As we are still living through the COVID-19 pandemic and remain susceptible to future pandemics caused by other pathogens, it’s essential that we have tools and systems in place to help inform public health decisions. David believes these approaches and tools “will allow us to analyse equivalent sequence data for other viral infections or diseases”. David went on to state that undertaking such research is significant to our understanding of viral behaviour as “it helps to shed light on the development of new potential variants of concern, it helps to determine how much of a risk genetic variations arising within a host organism pose, and can help with the tracking of variant transmission.”

Analysing whole genome sequences of samples collected from a defined geographical region also offers plenty of possibilities for future research. In addition, David and his team have also collaborated with the Wellcome Sanger Institute and colleagues in the geography department at Queen’s University Belfast to develop a dashboard to show the geographic spread of different variants in Northern Ireland.
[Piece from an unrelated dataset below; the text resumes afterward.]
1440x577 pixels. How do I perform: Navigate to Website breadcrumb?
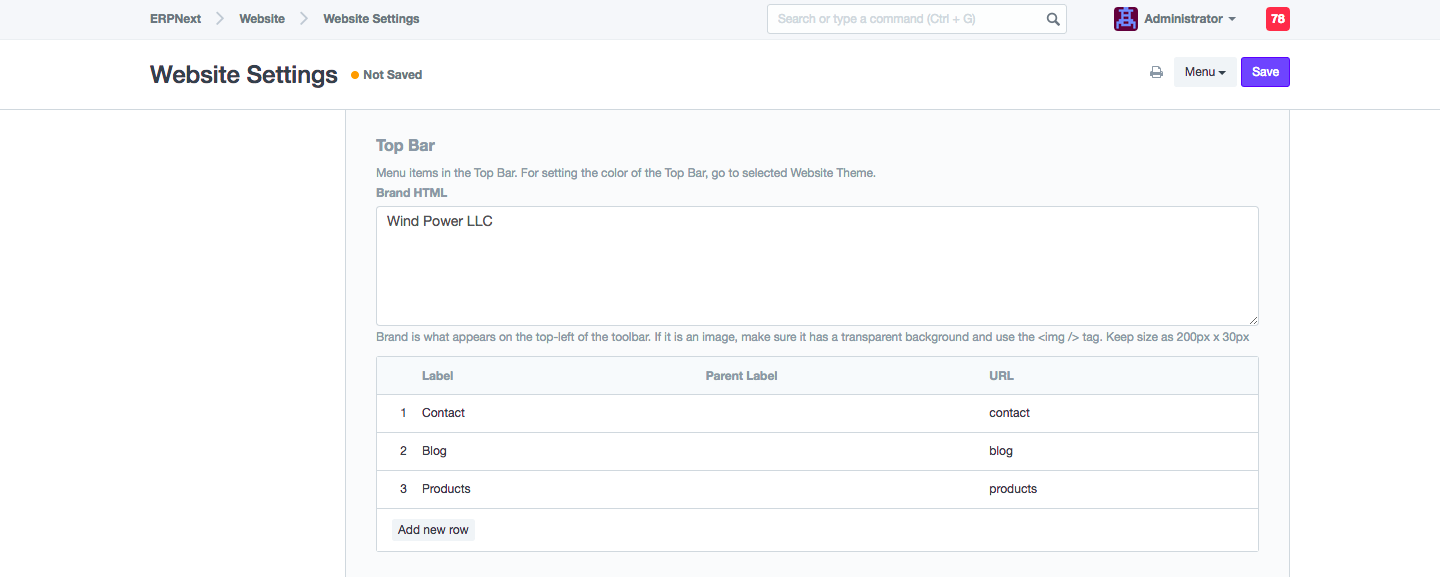pos(262,19)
He is excited at the prospect of publishing a paper on how the sequenced dataset compares to what can be seen in the wastewater in Northern Ireland. “These weren’t outputs that we initially envisaged from this research, but we can now see them turning into the next exciting routes of investigation.”
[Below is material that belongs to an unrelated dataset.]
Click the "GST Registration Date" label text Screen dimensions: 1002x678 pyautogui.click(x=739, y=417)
David hopes his research, once completed, can be used to narrow down a list of potentially troublesome genetic variants, to highlight variants that occur within the same timeframe, and to have those insights shared with the Public Health Agency. “I can see this helping with mapping and transmission of the virus within, for example, a hospital which obviously has public health implications.”

COVID-19 Genomics UK (COG-UK)

The COVID-19 Genomics UK (COG-UK) consortium works in partnership to harness the power of SARS-CoV-2 genomics in the fight against COVID-19.
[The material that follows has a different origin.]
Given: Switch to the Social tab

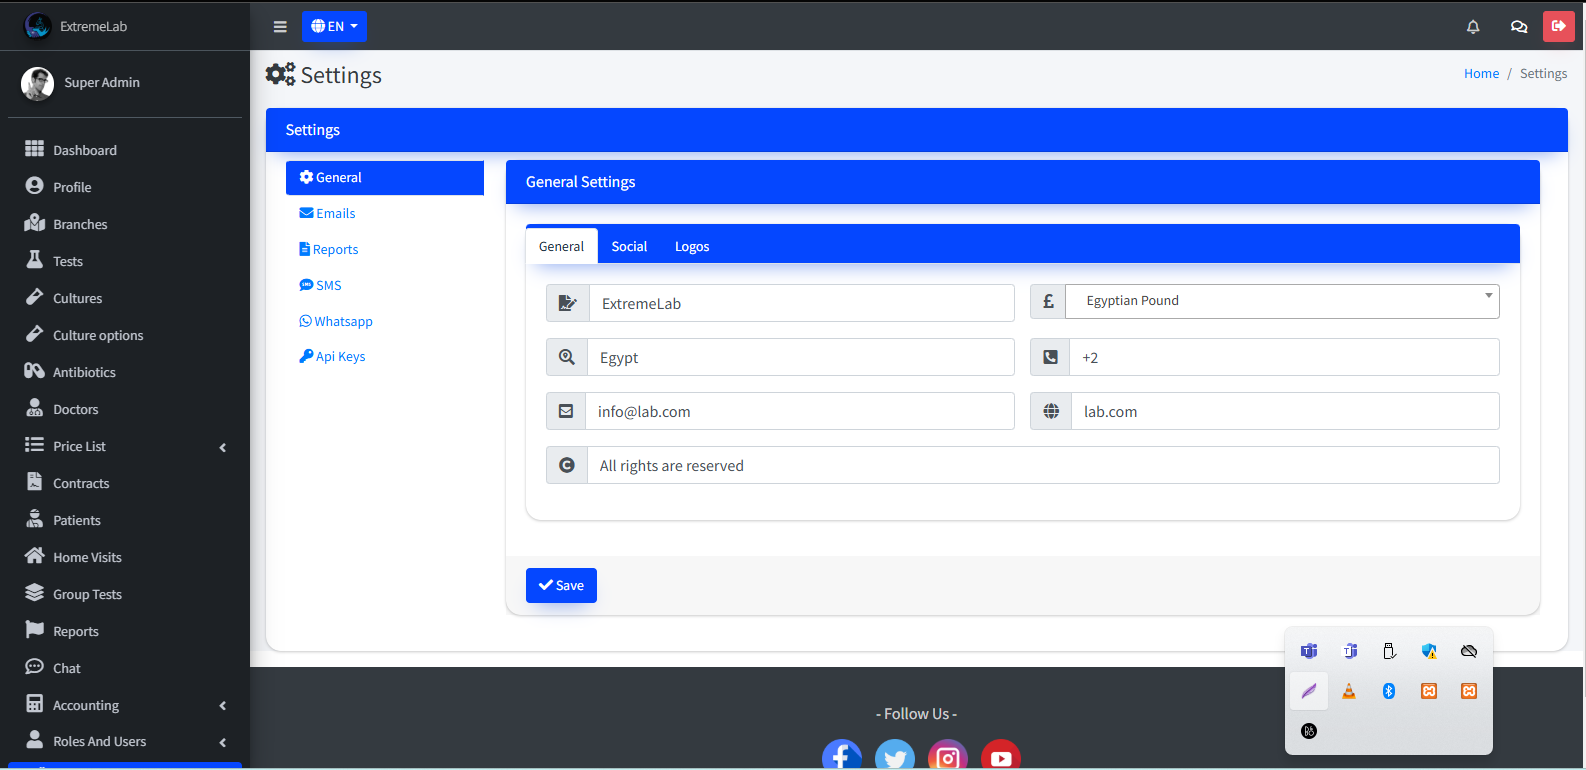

Led by Professor Sharon Peacock of the University of Cambridge, COG-UK is made up of an innovative collaboration of NHS organisations, the four public health agencies of the UK, the Wellcome Sanger Institute and sixteen academic partners. A full list of collaborators can be found here.

The COVID-19 pandemic, caused by SARS-CoV-2, represents a major threat to health. The COG-UK consortium was formed in March 2020 to deliver SARS-CoV-2 genome sequencing and analysis to inform public health policy and to support the establishment of a national pathogen sequencing service, with sequence data now predominantly generated by the Wellcome Sanger Institute and the Public Health Agencies.

SARS-CoV-2 genome sequencing and analysis plays a key role in the COVID-19 public health response by enabling the identification, tracking and analysis of variants of concern, and by informing the design of vaccines and therapeutics. COG-UK works collaboratively to deliver world-class research on pathogen sequencing and analysis, maximise the value of genomic data by ensuring fair access and data linkage, and provide a training programme to enable equity in global sequencing.